(WORK REQUEST):
Can you give the items again from the line with "at (305, 82)." to the line with "What do you see at coordinates (244, 293)", switching "Identify the location of" to "Give the position of" and leaving everything else unchanged?

(RECORDS SUPPLIED):
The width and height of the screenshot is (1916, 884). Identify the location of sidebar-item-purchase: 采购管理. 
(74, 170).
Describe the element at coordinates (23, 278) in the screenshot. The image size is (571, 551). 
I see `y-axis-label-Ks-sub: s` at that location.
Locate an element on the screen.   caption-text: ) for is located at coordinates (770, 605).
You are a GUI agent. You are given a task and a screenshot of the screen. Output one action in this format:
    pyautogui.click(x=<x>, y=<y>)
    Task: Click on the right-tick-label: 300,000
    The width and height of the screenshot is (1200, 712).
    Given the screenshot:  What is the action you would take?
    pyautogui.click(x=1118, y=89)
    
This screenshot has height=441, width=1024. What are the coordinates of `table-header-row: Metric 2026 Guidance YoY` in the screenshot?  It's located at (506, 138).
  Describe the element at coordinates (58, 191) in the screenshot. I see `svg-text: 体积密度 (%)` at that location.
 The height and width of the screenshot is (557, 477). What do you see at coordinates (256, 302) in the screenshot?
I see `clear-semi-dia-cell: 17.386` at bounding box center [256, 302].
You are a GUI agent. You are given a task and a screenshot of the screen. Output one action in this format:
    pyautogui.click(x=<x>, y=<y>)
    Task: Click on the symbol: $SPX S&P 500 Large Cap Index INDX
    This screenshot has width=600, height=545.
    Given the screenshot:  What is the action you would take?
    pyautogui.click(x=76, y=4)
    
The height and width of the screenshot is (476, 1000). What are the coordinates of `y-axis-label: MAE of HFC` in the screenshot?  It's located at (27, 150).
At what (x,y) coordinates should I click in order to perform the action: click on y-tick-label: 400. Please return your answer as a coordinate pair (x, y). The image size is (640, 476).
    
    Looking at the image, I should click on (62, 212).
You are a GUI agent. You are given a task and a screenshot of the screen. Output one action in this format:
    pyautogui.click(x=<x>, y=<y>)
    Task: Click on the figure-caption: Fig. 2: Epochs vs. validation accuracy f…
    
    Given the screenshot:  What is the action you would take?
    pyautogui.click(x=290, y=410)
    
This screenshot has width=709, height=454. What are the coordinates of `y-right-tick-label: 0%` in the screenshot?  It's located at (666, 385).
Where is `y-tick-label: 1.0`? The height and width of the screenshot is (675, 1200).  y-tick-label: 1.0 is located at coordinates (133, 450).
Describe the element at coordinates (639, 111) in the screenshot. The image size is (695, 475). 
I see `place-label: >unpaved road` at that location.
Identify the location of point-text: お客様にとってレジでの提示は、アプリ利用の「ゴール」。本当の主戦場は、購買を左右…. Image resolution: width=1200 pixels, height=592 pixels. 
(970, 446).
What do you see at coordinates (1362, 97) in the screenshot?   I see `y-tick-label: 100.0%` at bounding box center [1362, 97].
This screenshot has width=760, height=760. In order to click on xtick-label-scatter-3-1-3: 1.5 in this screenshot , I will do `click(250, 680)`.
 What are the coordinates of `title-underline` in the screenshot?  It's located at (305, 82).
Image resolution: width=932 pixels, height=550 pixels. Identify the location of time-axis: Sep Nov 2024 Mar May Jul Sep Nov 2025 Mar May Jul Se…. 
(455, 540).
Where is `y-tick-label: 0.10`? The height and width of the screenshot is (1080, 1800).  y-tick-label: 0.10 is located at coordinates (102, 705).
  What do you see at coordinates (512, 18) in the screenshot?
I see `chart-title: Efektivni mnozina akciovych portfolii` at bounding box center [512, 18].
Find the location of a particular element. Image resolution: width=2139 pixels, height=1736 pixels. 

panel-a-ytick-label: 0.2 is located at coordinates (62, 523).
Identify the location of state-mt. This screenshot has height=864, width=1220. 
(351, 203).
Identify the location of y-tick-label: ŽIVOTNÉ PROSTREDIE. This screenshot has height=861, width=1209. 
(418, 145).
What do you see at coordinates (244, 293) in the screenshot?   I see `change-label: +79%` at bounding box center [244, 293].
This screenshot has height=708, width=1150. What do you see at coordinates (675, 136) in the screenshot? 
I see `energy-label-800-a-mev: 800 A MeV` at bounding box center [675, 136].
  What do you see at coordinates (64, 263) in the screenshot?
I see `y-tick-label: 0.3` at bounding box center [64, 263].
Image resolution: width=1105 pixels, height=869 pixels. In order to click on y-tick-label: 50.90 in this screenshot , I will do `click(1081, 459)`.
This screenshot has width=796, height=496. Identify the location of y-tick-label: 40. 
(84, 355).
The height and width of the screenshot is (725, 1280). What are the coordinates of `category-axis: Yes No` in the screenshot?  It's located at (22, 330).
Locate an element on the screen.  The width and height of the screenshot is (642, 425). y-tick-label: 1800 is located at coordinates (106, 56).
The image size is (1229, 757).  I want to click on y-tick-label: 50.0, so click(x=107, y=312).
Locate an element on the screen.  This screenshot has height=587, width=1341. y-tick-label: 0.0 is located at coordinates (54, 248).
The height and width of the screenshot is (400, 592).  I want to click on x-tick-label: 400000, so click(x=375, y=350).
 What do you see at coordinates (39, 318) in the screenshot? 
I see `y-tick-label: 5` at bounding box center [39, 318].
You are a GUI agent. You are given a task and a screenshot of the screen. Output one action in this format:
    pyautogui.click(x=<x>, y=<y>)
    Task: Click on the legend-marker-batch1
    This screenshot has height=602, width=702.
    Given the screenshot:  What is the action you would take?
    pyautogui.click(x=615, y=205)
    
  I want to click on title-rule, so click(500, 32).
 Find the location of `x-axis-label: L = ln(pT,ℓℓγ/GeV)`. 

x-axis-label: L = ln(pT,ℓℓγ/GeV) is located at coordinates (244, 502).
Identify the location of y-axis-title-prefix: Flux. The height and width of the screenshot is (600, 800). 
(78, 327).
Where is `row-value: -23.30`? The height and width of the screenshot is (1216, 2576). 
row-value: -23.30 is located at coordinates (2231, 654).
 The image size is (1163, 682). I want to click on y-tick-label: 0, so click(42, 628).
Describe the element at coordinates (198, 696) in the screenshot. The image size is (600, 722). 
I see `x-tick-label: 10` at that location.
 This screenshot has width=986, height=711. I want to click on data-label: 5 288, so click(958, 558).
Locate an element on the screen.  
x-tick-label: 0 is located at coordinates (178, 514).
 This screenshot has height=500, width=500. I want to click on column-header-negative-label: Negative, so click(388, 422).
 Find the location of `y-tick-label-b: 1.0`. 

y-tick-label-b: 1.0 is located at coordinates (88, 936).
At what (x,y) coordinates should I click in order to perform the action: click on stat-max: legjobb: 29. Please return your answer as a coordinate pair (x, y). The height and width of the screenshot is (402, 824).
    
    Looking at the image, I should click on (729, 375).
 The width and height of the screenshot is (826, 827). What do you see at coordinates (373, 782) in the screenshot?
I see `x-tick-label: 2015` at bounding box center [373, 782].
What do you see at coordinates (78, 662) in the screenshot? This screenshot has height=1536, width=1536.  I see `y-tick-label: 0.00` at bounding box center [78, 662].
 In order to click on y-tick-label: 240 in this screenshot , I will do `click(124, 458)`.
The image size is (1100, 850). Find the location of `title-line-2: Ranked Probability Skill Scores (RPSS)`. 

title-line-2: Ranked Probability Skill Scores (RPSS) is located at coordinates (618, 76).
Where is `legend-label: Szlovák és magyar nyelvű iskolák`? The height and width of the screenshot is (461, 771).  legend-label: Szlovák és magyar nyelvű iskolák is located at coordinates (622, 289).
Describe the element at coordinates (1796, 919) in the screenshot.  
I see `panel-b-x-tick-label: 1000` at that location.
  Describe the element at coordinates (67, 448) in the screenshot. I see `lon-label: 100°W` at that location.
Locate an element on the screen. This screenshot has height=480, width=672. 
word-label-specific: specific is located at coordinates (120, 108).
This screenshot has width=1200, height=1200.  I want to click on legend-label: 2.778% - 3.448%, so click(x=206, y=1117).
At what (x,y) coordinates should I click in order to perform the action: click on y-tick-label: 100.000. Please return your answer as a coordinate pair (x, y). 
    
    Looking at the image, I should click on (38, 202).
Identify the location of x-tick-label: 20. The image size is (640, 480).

(WRITTEN RESPONSE):
 What are the coordinates of `title-underline` in the screenshot?  It's located at (305, 82).
Image resolution: width=932 pixels, height=550 pixels. Give the position of time-axis: Sep Nov 2024 Mar May Jul Sep Nov 2025 Mar May Jul Se…. 
(455, 540).
Where is `y-tick-label: 0.10`? The height and width of the screenshot is (1080, 1800).  y-tick-label: 0.10 is located at coordinates (102, 705).
  What do you see at coordinates (512, 18) in the screenshot?
I see `chart-title: Efektivni mnozina akciovych portfolii` at bounding box center [512, 18].
Find the location of a particular element. Image resolution: width=2139 pixels, height=1736 pixels. 

panel-a-ytick-label: 0.2 is located at coordinates (62, 523).
Give the position of state-mt. This screenshot has height=864, width=1220. 
(351, 203).
Give the position of y-tick-label: ŽIVOTNÉ PROSTREDIE. This screenshot has height=861, width=1209. 
(418, 145).
What do you see at coordinates (244, 293) in the screenshot?   I see `change-label: +79%` at bounding box center [244, 293].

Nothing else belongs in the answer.